=== PROBLEM SET ===
1 > In the excerpt on circuit breaker extension springs, what designed mechanical life did the selected circuit breaker have?
2 > Name each plate of the life-cycle test apparatus mentioned in the circuit breaker spring excerpt, along with the number it is given.
3 > Write the next part of the excerpt on the spring life-cycle test apparatus, picking up after its final sentence.

=== DOCUMENT EXCERPT ===

Keywords

1 Introduction

Circuit breakers are complex engineering systems used for protection of distribution feeder systems, transformers, etc. Mechanical springs are the heart of a circuit breaker operating mechanism. They provide the driving force necessary for the instant opening of the contacts of a circuit breaker and also play a vital role by ensuring adequate contact pressure between the fixed and the moving contacts. Therefore, failure of the extension springs must be avoided. Their reliability is crucial for the safety and the overall reliability of the breaker.

The best engineering practice is to build reliability into a product at the earliest in the design and development phase [1]. One of the ways to determine the inherent reliability is to test under controlled environments based on the product usage and development requirements [2]. Fatigue tests are increasingly being performed to simulate and investigate real-world failures of springs in various applications [3,4,5,6,7,8,9,10]. The circuit breaker selected for the study had a designed mechanical life of 30,000 cycles. But mechanical endurance tests on the circuit breakers terminated before 30,000 cycles because of premature failures of the extension springs of the breaker. A need was therefore felt to estimate and improve the life of springs to improve the life of the circuit breaker. Reliability assessment of a mechanical spring is required to evaluate different spring designs for various spring deflection applications [11]. In the conventional process of evaluating the life of helical extension springs, the circuit breaker with extension springs was mounted on a mechanical endurance test apparatus. A pneumatic actuator then operates the circuit breaker (switches on and switches off) at the standard frequency cycle. The test cycle at which the endurance test terminates is noted, and the circuit breaker is analysed to identify the root cause for the premature termination of the test. During the investigation, if the spring is found to be failed, then the value of the cycle at which the test terminated denotes the life of the springs. The conventional process of testing spring life is time-consuming and expensive. Hence, a need was felt to establish a life-cycle test apparatus to eliminate the time constraints (i.e. it should test multiple springs at the same time) and to provide adequate and reliable data for plotting reliability of the operating life of springs.

2 The Life-Cycle Test Apparatus

The life-cycle test apparatus consists of two stacks of mounting space for springs, i.e. the lower stack between the bottom plate and the mid-plate(nos 6 and 3, respectively) and the upper stack between the top plate and the mid-plate (nos 2 and 3, respectively). The top and the bottom plates are stationary while a double-acting pneumatic cylinder actuates the mid-plate (provides vertically up/down motion to the mid-plate) in order to flex the springs between their 1st and 2nd operating limit.

=== PROVIDED MATERIAL ===
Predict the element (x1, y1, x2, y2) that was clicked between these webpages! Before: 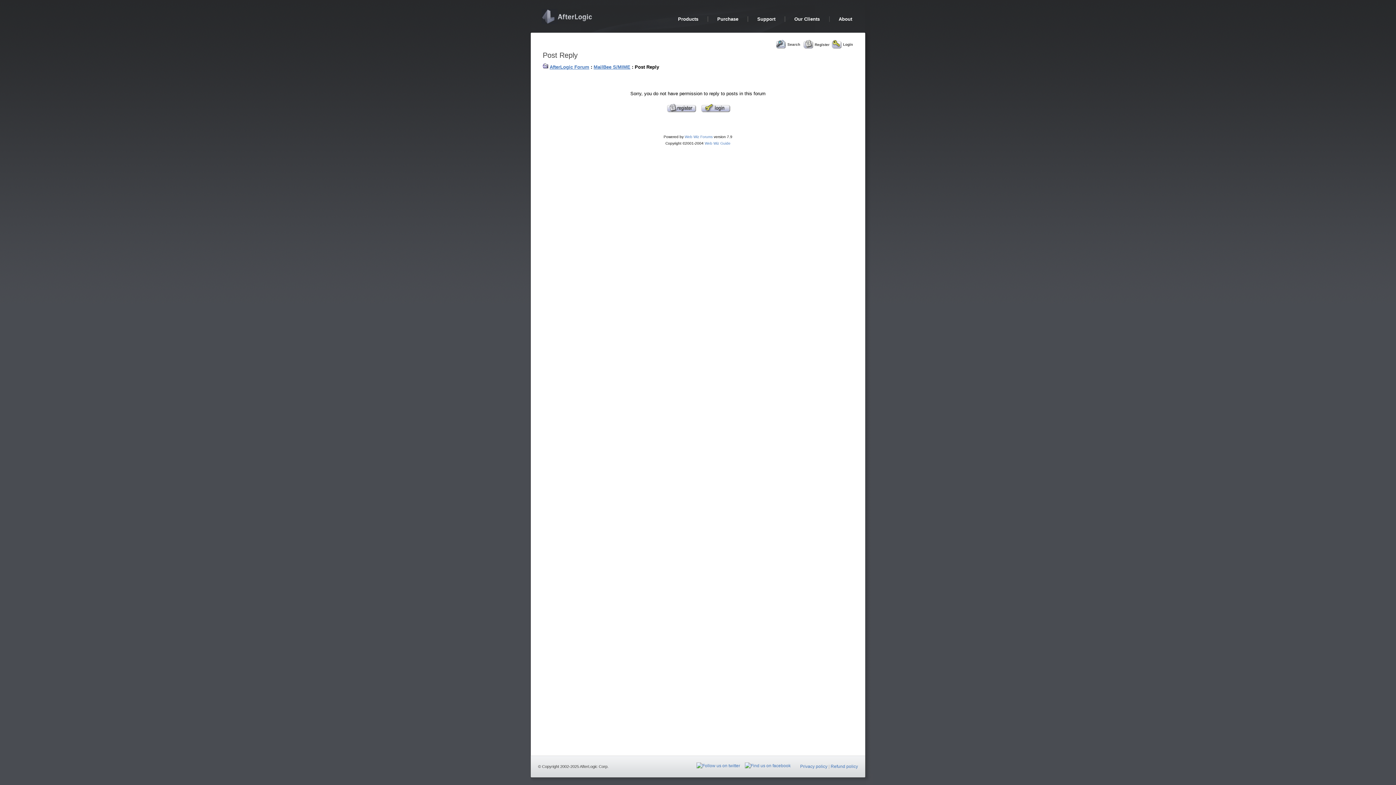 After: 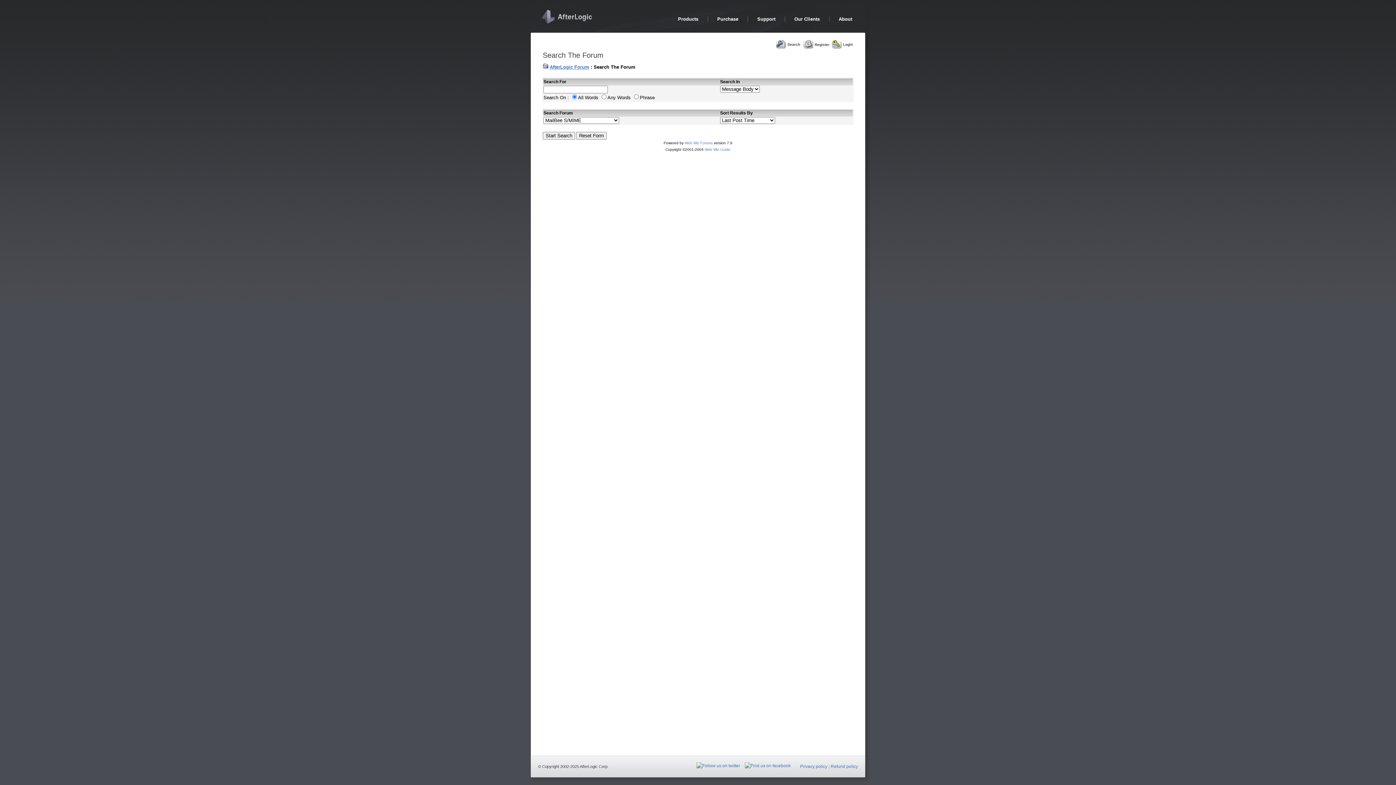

=== TASK-BY-TASK OUTPUTS ===
1 > 30,000 cycles

2 > Top plate (no. 2), mid-plate (no. 3), bottom plate (no. 6)

3 >
Grooved spring rods (no. 5) are used to support the springs. Grooves on the spring rod support the spring hooks and prevent their tilting when the springs are flexed between their two operating lengths. Support blocks (no. 7) hold the spring rods as indicated in the diagram. To prevent the spring rods from sliding away during operation (because of vibrations), stopper blocks (no. 10) are provided which restrict the translational movement of the rods. Support block screws (no. 12) and support block nuts (no. 13) fix the support blocks and stopper blocks to the respective top plate, mid-plate and base plate. The apparatus is bolted to the test bench through holes provided in the base plate. Guide pillars (no. 4) welded to the base of the base plate guides the longitudinal traverse of the mid-plate. The distance adjusting bolts (no. 1) are used to maintain the required gap between the top plate and the base plate. Roller guide bushes (no. 8) fixed to the mid-plate reduce the friction between the mid-plate and guide pillar. Stopper pins (no. 9) which prevent the travel of the mid-plate beyond the set limits are fixed to the mid-plate using stopper nuts (11).

Springs are mounted on spring rods between the base plate and mid-plate and between the mid-plate and top plate. The distance between the base and top plates is calculated and then adjusted using distance adjusting bolts such that when the mid-plate traverses upwards (towards the top plate) on being actuated by a pneumatic cylinder, the springs in the lower stack will be flexed to the 2nd operating length, while the springs in the upper stack will be relieved to the 1st operating length. The upward motion of the mid-plate beyond the calculated limit is prevented by stopper pins which stop against the top plate and restrict the further upwards motion of the mid-plate. The advantage of the apparatus is that the relaxing force exerted by the springs in the upper stack (when the springs in the upper stack relax from its 2nd operating limit to its 1st operating limit during the upwards movement of the mid-plate) will aid the pneumatic force in flexing (stretching) the springs in the lower stack to their 2nd operating limit (they were initially at 1st operating limit). The process is reversed during the downward moment of the mid-plate. Figures 1 and 2 indicate various components of the apparatus.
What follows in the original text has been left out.